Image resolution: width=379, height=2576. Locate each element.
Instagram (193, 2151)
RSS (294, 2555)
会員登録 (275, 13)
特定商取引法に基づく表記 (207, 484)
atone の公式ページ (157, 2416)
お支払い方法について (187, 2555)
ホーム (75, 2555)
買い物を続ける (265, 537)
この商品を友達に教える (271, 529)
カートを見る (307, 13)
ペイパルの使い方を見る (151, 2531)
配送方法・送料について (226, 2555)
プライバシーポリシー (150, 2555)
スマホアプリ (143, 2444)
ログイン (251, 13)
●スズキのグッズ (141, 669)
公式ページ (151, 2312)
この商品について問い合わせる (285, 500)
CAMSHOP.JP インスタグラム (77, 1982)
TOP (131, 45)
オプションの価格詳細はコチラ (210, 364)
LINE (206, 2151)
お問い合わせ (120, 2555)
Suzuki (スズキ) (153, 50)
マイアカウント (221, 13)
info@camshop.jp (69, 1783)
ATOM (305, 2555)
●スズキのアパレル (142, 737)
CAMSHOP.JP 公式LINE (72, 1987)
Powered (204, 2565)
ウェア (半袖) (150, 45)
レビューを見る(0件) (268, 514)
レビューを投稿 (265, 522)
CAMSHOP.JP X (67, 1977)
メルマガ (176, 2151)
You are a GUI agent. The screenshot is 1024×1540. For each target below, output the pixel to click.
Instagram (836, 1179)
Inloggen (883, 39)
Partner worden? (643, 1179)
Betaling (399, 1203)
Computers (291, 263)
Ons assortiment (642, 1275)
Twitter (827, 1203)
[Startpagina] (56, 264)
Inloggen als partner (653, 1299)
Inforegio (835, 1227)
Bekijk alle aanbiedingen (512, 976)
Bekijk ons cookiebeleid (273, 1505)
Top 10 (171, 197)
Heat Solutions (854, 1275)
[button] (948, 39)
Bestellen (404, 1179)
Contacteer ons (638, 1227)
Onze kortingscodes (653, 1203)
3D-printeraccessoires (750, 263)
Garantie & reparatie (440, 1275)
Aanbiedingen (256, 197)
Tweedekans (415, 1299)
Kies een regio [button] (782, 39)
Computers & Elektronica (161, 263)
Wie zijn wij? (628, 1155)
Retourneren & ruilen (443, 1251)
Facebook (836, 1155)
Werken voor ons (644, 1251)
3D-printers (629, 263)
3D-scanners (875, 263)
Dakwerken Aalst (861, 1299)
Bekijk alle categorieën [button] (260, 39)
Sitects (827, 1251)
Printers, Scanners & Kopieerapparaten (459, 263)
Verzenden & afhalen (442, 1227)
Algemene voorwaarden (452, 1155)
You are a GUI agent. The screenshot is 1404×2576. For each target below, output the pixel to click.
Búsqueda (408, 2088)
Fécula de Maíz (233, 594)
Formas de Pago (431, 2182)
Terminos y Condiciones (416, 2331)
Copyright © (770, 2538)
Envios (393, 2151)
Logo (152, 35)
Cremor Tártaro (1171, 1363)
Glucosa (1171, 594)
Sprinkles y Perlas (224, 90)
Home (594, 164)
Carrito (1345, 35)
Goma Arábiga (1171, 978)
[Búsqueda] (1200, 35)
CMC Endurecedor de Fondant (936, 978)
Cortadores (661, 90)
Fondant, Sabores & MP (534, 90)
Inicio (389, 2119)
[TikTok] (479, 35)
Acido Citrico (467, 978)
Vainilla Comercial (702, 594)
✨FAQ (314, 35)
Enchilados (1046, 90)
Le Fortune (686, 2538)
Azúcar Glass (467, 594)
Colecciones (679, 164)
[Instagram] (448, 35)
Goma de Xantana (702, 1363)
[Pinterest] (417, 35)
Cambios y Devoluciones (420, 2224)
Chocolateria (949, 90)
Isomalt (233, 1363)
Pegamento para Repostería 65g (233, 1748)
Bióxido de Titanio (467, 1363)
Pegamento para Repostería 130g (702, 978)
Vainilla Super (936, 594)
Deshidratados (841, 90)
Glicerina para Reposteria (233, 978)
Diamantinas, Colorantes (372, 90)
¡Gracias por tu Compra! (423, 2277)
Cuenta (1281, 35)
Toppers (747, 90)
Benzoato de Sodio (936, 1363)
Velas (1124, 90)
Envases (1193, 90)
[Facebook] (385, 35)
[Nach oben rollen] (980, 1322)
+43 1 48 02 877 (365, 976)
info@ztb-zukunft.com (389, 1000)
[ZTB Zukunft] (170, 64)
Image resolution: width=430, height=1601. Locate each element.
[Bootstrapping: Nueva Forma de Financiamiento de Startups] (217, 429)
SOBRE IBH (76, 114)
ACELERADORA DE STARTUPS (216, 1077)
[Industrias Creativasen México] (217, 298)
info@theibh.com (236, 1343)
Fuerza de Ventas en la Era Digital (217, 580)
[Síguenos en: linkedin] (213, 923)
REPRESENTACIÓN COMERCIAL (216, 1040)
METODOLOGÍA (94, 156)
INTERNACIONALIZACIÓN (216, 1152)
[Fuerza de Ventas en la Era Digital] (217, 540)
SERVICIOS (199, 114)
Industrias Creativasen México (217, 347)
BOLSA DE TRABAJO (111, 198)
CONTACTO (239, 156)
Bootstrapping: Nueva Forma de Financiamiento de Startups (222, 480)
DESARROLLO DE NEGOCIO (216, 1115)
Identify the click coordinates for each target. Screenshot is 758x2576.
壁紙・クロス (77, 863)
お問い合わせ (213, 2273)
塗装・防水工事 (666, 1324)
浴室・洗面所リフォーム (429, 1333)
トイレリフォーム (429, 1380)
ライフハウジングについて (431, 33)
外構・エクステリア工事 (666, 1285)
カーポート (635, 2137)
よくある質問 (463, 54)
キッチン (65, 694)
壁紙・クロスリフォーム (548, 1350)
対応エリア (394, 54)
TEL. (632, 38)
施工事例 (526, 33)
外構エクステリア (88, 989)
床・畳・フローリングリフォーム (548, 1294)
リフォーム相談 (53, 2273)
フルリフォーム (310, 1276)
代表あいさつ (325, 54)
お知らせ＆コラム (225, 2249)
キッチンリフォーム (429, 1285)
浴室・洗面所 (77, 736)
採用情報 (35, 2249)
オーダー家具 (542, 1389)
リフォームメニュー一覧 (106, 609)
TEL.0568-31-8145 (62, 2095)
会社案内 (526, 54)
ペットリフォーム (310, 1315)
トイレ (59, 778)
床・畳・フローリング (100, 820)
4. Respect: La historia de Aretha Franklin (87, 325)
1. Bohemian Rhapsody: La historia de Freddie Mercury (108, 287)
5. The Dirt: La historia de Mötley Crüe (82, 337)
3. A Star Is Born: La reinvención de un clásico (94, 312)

### What the task requires
Of all the entries above, output exactly the lines between the one holding "LINE (206, 2151)" and the one holding "Onze kortingscodes (653, 1203)", inclusive.

### Task result
LINE (206, 2151)
お問い合わせ (120, 2555)
Suzuki (スズキ) (153, 50)
マイアカウント (221, 13)
info@camshop.jp (69, 1783)
ATOM (305, 2555)
●スズキのアパレル (142, 737)
CAMSHOP.JP 公式LINE (72, 1987)
Powered (204, 2565)
ウェア (半袖) (150, 45)
レビューを見る(0件) (268, 514)
レビューを投稿 (265, 522)
CAMSHOP.JP X (67, 1977)
メルマガ (176, 2151)
You are a GUI agent. The screenshot is 1024×1540. For each target below, output the pixel to click.
Instagram (836, 1179)
Inloggen (883, 39)
Partner worden? (643, 1179)
Betaling (399, 1203)
Computers (291, 263)
Ons assortiment (642, 1275)
Twitter (827, 1203)
[Startpagina] (56, 264)
Inloggen als partner (653, 1299)
Inforegio (835, 1227)
Bekijk alle aanbiedingen (512, 976)
Bekijk ons cookiebeleid (273, 1505)
Top 10 (171, 197)
Heat Solutions (854, 1275)
[button] (948, 39)
Bestellen (404, 1179)
Contacteer ons (638, 1227)
Onze kortingscodes (653, 1203)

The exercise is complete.